## Data extracts
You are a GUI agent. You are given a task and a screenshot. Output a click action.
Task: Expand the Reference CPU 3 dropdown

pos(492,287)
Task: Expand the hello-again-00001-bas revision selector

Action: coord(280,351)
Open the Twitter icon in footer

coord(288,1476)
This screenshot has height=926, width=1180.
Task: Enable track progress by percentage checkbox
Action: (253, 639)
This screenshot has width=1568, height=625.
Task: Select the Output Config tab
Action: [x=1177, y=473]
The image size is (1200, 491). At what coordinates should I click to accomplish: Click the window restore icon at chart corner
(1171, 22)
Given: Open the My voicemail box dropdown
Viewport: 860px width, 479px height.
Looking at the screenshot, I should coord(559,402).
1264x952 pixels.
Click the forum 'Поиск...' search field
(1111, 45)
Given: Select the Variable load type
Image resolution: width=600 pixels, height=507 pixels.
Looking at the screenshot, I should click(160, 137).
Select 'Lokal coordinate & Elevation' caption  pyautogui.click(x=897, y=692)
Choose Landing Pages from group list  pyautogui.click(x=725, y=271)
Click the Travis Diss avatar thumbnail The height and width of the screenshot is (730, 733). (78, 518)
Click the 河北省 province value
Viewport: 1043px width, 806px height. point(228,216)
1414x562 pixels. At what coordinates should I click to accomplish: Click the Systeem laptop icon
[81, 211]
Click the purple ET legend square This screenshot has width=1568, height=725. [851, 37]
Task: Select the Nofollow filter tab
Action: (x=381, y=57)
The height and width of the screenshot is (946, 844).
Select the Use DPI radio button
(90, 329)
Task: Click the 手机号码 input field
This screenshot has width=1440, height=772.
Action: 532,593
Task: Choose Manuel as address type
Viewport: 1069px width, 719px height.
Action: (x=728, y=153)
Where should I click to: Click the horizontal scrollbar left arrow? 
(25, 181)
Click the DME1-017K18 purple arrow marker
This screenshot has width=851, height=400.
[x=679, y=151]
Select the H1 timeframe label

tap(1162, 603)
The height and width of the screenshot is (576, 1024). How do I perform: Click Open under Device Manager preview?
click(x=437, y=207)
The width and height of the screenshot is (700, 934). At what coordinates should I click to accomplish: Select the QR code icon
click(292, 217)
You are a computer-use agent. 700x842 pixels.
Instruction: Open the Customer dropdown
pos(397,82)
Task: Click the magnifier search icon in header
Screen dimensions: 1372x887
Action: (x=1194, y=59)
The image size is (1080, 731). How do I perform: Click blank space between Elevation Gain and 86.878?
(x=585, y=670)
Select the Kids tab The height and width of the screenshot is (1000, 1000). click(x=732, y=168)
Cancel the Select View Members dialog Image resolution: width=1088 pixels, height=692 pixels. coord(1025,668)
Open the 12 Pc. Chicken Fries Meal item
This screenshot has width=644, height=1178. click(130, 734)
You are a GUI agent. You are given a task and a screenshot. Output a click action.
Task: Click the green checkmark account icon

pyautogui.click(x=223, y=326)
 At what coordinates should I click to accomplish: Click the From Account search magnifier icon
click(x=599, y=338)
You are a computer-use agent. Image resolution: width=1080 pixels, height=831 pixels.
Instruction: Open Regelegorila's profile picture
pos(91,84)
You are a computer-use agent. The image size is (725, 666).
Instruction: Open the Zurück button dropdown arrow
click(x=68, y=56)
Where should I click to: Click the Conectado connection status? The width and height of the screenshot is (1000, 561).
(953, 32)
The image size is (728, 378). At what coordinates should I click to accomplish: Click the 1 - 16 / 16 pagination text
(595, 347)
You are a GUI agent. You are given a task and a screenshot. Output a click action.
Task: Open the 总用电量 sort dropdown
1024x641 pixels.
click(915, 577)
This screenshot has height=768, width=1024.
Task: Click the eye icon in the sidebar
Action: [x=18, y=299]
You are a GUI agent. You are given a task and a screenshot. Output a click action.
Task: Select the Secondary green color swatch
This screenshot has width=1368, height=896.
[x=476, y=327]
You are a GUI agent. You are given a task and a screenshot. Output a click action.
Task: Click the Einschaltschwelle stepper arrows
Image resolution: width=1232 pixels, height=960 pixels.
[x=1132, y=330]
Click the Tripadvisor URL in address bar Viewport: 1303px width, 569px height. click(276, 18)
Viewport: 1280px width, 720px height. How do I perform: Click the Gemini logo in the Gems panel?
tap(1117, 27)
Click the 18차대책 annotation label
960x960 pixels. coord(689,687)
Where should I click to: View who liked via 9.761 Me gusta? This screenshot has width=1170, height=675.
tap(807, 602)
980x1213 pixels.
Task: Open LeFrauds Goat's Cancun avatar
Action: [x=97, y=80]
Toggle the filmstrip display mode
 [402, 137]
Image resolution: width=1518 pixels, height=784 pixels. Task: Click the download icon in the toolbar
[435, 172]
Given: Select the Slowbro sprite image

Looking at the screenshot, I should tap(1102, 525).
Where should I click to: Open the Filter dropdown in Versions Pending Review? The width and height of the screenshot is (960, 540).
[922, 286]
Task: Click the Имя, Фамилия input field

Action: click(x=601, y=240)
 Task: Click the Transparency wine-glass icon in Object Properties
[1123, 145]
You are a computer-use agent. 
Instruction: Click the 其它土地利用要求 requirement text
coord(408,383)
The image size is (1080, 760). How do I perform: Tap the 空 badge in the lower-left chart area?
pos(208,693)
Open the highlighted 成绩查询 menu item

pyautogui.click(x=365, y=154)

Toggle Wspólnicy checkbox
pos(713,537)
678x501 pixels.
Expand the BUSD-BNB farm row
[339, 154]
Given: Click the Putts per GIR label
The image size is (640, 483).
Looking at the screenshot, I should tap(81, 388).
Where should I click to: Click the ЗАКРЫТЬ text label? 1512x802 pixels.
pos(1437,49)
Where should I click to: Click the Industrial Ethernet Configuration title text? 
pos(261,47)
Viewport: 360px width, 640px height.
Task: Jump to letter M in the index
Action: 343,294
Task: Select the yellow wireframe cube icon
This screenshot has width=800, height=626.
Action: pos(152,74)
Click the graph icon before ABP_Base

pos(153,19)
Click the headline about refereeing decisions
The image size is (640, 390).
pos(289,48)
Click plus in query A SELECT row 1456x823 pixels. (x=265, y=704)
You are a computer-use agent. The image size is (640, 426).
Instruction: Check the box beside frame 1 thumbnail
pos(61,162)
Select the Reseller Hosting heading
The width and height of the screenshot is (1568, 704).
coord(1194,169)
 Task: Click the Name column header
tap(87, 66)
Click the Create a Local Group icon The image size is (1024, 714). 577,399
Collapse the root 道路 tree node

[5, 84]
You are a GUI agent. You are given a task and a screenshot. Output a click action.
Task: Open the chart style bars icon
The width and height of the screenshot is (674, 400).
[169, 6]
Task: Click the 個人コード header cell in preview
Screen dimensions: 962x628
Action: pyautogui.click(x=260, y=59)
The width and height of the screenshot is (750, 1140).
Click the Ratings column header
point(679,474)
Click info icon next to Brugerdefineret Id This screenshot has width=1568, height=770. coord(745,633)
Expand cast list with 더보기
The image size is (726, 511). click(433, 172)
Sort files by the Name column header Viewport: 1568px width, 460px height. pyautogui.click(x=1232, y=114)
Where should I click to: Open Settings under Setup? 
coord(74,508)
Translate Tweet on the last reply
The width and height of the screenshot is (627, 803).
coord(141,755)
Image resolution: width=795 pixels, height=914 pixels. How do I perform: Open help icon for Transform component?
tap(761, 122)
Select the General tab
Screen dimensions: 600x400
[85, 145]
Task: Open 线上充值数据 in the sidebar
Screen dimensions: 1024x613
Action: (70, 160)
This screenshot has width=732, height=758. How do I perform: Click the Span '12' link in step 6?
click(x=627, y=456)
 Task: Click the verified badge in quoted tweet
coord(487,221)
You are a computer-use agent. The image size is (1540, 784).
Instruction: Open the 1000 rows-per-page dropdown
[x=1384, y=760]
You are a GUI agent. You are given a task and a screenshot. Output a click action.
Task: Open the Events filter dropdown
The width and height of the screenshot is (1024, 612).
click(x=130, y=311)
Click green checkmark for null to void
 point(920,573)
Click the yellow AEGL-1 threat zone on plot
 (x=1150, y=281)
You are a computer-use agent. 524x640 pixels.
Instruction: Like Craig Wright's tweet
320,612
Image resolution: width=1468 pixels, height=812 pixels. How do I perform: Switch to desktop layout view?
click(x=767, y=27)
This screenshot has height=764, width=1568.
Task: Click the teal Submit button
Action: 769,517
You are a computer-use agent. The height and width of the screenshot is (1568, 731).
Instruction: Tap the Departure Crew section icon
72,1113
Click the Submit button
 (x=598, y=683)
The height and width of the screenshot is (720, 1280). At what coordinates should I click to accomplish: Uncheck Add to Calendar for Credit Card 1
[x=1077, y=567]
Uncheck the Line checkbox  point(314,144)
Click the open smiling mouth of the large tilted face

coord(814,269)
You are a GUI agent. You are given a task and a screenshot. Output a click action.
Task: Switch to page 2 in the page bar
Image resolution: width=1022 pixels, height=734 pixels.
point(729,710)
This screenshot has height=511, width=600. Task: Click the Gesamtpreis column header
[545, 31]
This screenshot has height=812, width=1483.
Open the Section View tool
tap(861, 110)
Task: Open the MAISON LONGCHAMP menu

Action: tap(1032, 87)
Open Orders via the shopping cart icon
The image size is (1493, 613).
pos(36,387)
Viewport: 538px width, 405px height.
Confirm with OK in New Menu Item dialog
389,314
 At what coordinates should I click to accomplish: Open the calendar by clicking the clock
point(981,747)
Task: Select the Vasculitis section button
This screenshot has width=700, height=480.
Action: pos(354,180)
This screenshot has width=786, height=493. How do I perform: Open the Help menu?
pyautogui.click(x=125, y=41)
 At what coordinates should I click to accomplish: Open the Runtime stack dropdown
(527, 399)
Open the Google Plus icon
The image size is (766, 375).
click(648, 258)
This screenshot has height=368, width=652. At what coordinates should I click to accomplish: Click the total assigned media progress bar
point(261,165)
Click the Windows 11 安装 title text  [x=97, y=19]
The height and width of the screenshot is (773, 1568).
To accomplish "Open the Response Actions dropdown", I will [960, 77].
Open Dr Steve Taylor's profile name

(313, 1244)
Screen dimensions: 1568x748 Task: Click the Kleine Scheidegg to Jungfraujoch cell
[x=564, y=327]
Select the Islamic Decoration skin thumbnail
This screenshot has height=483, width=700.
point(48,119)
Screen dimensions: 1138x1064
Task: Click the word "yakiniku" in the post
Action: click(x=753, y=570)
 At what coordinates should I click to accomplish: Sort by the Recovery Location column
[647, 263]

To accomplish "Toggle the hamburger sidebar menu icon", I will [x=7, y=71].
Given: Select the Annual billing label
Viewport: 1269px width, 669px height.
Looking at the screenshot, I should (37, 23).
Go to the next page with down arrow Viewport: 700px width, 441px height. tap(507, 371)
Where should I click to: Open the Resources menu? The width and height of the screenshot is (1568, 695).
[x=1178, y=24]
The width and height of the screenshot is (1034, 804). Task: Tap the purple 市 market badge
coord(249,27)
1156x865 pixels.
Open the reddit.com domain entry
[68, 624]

## Assignment
Whenever a line above includes "type", copy it in full.

## Task output
Given: Select the Variable load type
Task: Choose Manuel as address type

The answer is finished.